The project will document the dissonant histories; (Tunbridge and Ashworth, 1996; Salim, 2008) in Aceh that informed the legal contestations around protection, involving local legal actors, norms and systems. Bringing a relatively rare example of the welcoming of refugees into discussions of protection in Southeast Asia, combined with the rescaling of analysis to the local level and the retemporalising of its significance within broader histories, has the potential to strengthen protection to those displaced from violence.
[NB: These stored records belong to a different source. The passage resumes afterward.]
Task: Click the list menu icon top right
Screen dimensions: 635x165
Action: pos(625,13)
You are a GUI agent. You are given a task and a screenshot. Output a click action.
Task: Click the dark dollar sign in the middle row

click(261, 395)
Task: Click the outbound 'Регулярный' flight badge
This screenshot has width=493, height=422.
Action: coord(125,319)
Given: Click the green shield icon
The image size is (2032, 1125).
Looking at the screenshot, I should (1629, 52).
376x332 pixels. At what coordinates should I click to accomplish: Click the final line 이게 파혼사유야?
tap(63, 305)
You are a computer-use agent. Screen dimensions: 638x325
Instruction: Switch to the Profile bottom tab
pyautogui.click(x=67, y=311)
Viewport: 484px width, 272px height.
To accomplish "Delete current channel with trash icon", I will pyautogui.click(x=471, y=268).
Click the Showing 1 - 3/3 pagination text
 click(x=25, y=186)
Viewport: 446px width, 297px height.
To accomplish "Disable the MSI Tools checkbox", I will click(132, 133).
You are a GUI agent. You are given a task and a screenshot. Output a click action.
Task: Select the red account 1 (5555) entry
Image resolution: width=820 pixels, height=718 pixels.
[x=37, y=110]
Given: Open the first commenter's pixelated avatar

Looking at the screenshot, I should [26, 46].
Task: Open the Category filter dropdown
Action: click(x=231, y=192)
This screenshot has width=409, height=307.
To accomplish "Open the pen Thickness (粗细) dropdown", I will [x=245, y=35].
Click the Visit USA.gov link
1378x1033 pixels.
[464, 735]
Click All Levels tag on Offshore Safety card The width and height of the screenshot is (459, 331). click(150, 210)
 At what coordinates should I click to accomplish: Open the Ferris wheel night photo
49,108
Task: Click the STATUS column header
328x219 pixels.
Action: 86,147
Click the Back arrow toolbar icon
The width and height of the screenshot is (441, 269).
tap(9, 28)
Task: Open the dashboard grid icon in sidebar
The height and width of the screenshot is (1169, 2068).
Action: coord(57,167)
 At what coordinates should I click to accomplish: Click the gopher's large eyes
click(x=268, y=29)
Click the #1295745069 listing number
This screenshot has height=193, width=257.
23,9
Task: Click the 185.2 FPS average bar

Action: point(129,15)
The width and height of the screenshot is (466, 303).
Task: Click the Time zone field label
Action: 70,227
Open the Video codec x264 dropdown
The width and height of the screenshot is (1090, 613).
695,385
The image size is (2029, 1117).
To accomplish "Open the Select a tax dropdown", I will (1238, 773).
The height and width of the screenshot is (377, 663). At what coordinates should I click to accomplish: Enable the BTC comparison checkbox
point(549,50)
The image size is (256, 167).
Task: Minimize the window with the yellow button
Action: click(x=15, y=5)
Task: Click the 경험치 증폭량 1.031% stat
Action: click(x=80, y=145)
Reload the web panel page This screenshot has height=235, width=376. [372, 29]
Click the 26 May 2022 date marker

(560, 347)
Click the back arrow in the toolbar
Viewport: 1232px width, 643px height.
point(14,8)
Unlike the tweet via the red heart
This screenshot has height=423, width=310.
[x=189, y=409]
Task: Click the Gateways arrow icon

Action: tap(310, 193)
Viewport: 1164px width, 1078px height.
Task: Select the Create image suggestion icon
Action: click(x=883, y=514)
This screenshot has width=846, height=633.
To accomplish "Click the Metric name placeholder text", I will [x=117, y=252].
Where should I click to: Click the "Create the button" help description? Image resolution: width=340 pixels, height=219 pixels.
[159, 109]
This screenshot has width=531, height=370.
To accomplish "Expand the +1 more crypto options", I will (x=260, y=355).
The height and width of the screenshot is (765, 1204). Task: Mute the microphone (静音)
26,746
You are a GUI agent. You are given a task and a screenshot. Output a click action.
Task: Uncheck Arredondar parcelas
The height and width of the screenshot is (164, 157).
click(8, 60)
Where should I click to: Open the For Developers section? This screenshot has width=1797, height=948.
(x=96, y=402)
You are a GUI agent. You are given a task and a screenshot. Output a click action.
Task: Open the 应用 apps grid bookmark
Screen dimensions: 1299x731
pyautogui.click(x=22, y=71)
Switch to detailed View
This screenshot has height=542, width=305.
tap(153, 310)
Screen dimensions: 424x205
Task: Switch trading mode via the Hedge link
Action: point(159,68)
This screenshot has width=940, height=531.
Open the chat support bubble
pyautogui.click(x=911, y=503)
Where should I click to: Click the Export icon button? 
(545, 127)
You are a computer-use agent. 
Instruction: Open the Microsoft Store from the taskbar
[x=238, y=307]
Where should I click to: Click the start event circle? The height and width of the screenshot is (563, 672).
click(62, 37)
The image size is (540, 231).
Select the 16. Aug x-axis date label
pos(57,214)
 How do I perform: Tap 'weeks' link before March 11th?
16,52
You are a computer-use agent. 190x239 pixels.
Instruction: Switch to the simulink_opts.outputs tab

The project also seeks to explore the impact of affirming dissonant histories in collective memorialisation and to examine linkages between the collective recuperation of these histories, sustainable peace, and the prevention of violence.
The project brings together a team of researchers from CAHR (Martin Jones, Alice Nah, Juliana Mensah, and Fitria Fitria) and builds upon the recently ended ESRC funded Law of Asylum project which did pilot research in Aceh and involved the same team. The local project partner, the Geutanyoe Foundation, is a regional grass-roots civil society organisation founded by activists who have pioneered the humanitarian and non-violent civic movement in Aceh since 1999. The Guetanyoe Foundation were recently recognised through the prestigious Ockenden Prize for their pioneering work with the Rohingya, with the judges noting that their programming was both highly practical – and imaginative. The project also has the potential to involve CAHR's LLM in International Human Rights Law and Practice students in some of its fieldwork in Malaysia in the future.